[RECORDS FOR THE EXERCISE Boundary: Start]
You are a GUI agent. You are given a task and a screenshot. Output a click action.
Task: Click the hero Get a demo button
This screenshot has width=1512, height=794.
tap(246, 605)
[RECORDS FOR THE EXERCISE Boundary: End]
[RECORDS FOR THE EXERCISE Boundary: Start]
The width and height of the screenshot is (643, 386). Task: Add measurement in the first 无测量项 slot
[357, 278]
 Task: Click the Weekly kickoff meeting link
[RECORDS FOR THE EXERCISE Boundary: End]
● **TASK**: Your task is to retype the entries verbatim, starting with the line that holds "The width and" and stopping after the line that holds "Task: Click the Weekly kickoff meeting link".

● **TASK SOLUTION**:
The width and height of the screenshot is (643, 386). Task: Add measurement in the first 无测量项 slot
[357, 278]
 Task: Click the Weekly kickoff meeting link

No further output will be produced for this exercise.